- Exercise goal -
Print all of the rows below unchanged, from the first line to the last.

- - -

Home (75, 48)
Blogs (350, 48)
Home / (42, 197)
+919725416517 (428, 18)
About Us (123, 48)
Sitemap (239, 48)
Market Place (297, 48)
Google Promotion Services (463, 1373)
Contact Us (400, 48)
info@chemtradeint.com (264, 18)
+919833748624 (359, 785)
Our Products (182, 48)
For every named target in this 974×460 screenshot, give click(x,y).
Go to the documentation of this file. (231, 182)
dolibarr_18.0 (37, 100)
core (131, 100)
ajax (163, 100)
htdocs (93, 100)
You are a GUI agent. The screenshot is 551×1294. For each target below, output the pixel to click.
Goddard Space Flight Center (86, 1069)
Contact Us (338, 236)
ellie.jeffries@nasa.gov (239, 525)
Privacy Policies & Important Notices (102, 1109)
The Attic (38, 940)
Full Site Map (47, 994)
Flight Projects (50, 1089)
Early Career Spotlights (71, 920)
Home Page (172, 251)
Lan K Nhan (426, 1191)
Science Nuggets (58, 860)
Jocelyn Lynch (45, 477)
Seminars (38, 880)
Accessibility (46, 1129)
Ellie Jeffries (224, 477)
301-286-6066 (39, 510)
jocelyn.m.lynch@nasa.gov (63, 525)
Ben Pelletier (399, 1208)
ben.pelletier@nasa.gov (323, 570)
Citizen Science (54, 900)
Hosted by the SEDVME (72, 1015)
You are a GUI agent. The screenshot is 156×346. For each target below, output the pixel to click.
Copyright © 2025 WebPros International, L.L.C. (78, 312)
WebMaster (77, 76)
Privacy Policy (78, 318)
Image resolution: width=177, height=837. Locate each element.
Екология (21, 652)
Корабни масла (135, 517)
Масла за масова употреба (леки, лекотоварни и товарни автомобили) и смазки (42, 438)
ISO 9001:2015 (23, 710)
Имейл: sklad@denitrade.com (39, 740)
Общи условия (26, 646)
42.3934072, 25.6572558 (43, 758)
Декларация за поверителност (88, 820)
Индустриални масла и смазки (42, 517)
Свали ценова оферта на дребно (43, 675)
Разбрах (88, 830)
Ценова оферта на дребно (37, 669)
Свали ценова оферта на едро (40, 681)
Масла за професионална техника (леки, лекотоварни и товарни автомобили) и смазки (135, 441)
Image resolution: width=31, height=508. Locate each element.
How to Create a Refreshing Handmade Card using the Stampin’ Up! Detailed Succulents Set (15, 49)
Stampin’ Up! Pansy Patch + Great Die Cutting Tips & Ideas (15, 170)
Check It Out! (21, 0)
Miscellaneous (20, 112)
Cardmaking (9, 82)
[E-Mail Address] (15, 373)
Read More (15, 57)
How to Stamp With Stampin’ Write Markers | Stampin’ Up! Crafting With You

- - -

- Output -
Home (75, 48)
Blogs (350, 48)
Home / (42, 197)
+919725416517 (428, 18)
About Us (123, 48)
Sitemap (239, 48)
Market Place (297, 48)
Google Promotion Services (463, 1373)
Contact Us (400, 48)
info@chemtradeint.com (264, 18)
+919833748624 (359, 785)
Our Products (182, 48)
For every named target in this 974×460 screenshot, give click(x,y).
Go to the documentation of this file. (231, 182)
dolibarr_18.0 (37, 100)
core (131, 100)
ajax (163, 100)
htdocs (93, 100)
You are a GUI agent. The screenshot is 551×1294. For each target below, output the pixel to click.
Goddard Space Flight Center (86, 1069)
Contact Us (338, 236)
ellie.jeffries@nasa.gov (239, 525)
Privacy Policies & Important Notices (102, 1109)
The Attic (38, 940)
Full Site Map (47, 994)
Flight Projects (50, 1089)
Early Career Spotlights (71, 920)
Home Page (172, 251)
Lan K Nhan (426, 1191)
Science Nuggets (58, 860)
Jocelyn Lynch (45, 477)
Seminars (38, 880)
Accessibility (46, 1129)
Ellie Jeffries (224, 477)
301-286-6066 (39, 510)
jocelyn.m.lynch@nasa.gov (63, 525)
Ben Pelletier (399, 1208)
ben.pelletier@nasa.gov (323, 570)
Citizen Science (54, 900)
Hosted by the SEDVME (72, 1015)
You are a GUI agent. The screenshot is 156×346. For each target below, output the pixel to click.
Copyright © 2025 WebPros International, L.L.C. (78, 312)
WebMaster (77, 76)
Privacy Policy (78, 318)
Image resolution: width=177, height=837. Locate each element.
Екология (21, 652)
Корабни масла (135, 517)
Масла за масова употреба (леки, лекотоварни и товарни автомобили) и смазки (42, 438)
ISO 9001:2015 (23, 710)
Имейл: sklad@denitrade.com (39, 740)
Общи условия (26, 646)
42.3934072, 25.6572558 (43, 758)
Декларация за поверителност (88, 820)
Индустриални масла и смазки (42, 517)
Свали ценова оферта на дребно (43, 675)
Разбрах (88, 830)
Ценова оферта на дребно (37, 669)
Свали ценова оферта на едро (40, 681)
Масла за професионална техника (леки, лекотоварни и товарни автомобили) и смазки (135, 441)
Image resolution: width=31, height=508. Locate each element.
How to Create a Refreshing Handmade Card using the Stampin’ Up! Detailed Succulents Set (15, 49)
Stampin’ Up! Pansy Patch + Great Die Cutting Tips & Ideas (15, 170)
Check It Out! (21, 0)
Miscellaneous (20, 112)
Cardmaking (9, 82)
[E-Mail Address] (15, 373)
Read More (15, 57)
How to Stamp With Stampin’ Write Markers | Stampin’ Up! Crafting With You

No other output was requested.